Postponed surgeries and outpatient consultations in hospitals in the Algarve and constraints in primary health care units are consequences of the 3 day strike called by the Independent Doctors Union (SIM) that begins today.
SIM's Algarve regional secretary, João Dias, said that adherence to the strike is "quite high", around 93.5%, meaning “many of these patients have been waiting three or four months for an appointment, or five or six months waiting for a surgery and now they return home, waiting for it to be rescheduled.”
“We are being pushed by the Government into a situation that we tried to avoid as much as possible. Increasingly, there is a lack of responsiveness in the operating theaters and consultations, because there are fewer people, and I don't know where this will end. But the Government is not managing to solve the problem in this way”, he underlined.
According to João Dias, the operating rooms at the Centro Hospitalar Universitário do Algarve (CHUA), which includes the hospitals in Faro, Portimão and Lagos, are operating with the minimum services and all surgeries that are not considered urgent are being postponed.
According to the SIM union leader, doctors are being trained in public hospitals and then “leave for the private sector”, after being disppointed by the state of the SNS.
“The Algarve has to have enough capacity to respond to the population it serves, it cannot be in a situation where it does not have dermatologists, does not have haematologists, does not have endocrinologists and where the Orthopedics service is at the very least”, he stressed.

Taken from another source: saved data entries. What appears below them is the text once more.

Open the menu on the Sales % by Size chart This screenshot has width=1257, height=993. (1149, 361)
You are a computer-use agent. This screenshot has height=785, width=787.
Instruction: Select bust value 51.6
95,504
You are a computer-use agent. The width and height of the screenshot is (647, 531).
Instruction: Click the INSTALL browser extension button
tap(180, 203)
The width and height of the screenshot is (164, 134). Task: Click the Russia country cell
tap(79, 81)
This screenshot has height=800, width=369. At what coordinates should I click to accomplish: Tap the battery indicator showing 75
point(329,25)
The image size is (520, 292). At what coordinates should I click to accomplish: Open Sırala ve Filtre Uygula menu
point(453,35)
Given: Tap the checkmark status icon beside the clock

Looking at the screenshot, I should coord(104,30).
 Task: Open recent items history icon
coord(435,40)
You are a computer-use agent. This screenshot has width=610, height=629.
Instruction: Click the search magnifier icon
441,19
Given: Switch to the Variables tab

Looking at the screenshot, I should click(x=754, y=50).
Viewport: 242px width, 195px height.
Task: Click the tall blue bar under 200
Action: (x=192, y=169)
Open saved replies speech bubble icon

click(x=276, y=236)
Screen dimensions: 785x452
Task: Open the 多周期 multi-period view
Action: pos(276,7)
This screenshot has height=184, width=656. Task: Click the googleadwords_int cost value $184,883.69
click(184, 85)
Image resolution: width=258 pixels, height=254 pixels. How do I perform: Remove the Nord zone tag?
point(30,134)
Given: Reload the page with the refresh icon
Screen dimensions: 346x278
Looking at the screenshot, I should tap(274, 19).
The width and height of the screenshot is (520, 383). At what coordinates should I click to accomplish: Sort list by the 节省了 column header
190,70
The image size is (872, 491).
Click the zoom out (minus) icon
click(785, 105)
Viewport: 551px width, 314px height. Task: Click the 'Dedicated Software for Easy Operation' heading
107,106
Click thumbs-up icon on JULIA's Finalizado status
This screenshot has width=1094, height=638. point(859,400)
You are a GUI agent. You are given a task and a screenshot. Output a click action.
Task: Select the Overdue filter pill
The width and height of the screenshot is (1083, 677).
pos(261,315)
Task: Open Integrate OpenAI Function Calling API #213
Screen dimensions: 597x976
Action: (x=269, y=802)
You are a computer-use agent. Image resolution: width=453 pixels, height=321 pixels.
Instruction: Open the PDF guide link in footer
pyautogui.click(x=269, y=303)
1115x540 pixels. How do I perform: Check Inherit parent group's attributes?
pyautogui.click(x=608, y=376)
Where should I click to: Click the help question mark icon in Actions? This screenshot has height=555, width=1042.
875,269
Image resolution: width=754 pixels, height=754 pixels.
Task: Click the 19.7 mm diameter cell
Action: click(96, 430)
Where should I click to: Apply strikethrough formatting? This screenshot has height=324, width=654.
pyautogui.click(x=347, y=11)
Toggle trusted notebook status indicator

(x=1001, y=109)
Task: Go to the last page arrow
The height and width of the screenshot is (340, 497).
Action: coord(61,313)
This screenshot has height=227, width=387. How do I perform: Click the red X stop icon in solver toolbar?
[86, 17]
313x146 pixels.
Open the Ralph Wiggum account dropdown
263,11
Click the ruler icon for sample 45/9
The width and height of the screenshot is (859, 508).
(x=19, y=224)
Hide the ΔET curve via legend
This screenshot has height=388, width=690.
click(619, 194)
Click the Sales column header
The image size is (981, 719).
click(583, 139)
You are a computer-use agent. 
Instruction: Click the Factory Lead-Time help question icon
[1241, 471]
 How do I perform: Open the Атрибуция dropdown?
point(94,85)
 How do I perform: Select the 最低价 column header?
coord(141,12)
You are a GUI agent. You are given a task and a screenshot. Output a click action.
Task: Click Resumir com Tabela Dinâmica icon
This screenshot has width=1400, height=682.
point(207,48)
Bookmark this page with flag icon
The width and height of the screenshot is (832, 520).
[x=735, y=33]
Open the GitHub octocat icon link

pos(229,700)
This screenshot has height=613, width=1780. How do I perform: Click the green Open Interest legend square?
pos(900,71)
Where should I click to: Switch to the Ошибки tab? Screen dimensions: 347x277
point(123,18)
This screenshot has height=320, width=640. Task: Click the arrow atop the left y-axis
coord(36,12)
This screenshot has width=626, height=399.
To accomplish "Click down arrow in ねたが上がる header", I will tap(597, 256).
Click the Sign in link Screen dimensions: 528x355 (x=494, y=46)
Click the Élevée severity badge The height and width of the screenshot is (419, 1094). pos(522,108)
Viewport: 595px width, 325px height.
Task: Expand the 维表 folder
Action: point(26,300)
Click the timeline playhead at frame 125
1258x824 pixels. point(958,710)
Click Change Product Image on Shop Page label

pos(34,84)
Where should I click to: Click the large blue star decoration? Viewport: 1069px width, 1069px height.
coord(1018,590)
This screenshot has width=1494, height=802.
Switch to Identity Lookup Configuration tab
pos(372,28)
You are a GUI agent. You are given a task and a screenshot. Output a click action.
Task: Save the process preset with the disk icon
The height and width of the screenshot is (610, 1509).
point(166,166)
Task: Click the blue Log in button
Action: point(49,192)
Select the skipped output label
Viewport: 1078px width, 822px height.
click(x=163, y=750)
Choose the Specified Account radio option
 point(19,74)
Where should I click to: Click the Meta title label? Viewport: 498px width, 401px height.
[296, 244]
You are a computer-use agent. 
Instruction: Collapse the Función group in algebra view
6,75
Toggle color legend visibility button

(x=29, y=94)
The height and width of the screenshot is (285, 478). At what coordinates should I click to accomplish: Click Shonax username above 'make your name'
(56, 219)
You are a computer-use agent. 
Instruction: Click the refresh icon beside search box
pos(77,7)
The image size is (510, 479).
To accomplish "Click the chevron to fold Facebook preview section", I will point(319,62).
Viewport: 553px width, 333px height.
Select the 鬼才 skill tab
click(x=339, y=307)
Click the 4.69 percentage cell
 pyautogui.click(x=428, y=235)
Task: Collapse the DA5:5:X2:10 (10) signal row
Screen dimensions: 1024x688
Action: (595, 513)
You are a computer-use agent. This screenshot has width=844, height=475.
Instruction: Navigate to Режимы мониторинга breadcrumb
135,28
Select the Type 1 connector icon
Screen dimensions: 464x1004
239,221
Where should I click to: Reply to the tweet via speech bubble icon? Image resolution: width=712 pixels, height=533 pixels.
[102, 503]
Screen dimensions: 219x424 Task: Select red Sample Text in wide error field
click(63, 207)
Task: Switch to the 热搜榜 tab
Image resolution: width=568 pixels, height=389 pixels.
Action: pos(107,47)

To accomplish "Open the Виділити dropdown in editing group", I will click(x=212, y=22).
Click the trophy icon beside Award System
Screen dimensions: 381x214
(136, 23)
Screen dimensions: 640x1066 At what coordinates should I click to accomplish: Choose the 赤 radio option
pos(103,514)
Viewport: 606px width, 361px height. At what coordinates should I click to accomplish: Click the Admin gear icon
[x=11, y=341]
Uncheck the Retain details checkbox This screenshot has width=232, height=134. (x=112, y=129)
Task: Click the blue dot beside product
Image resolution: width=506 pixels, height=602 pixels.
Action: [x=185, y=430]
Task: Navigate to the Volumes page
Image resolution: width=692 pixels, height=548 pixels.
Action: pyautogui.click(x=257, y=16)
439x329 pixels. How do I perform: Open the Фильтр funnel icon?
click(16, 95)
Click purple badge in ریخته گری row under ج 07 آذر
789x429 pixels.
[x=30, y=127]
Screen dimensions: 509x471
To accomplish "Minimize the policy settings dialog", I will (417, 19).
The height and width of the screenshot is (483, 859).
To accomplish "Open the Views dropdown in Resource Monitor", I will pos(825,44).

In addition to these specialties, Gynecology and Obstetrics also “is reduced to a third of the staff”, and Pediatrics, with two maternity hospitals operating, “practically five days a week, not to say six, there is no pediatrician in Portimão and, at other times, there is no pediatrician in Faro”, he said.
“We have patients waiting to be operated on in the Algarve, they cannot get an answer as to when it will be. Agreements are being made with hospitals such as Riba d'Ave in Braga to carry out surgeries, which is the farthest place in the country away from the Algarve, there was no place further away, only in Spain!”, he criticized.
According to João Dias, doctors are on strike "not only to have better conditions and attractiveness for professionals to remain in the National Health Service, but above all because they want the country to be able to respond".
This Tuesday, doctors started a three day national strike to force the Government to present a concrete proposal to revise the salary grid, which the Minister of Health promised on Monday to send to the unions.
This strike takes place simultaneously with a strike by family doctors for overtime work, which started on Monday and will last for a month.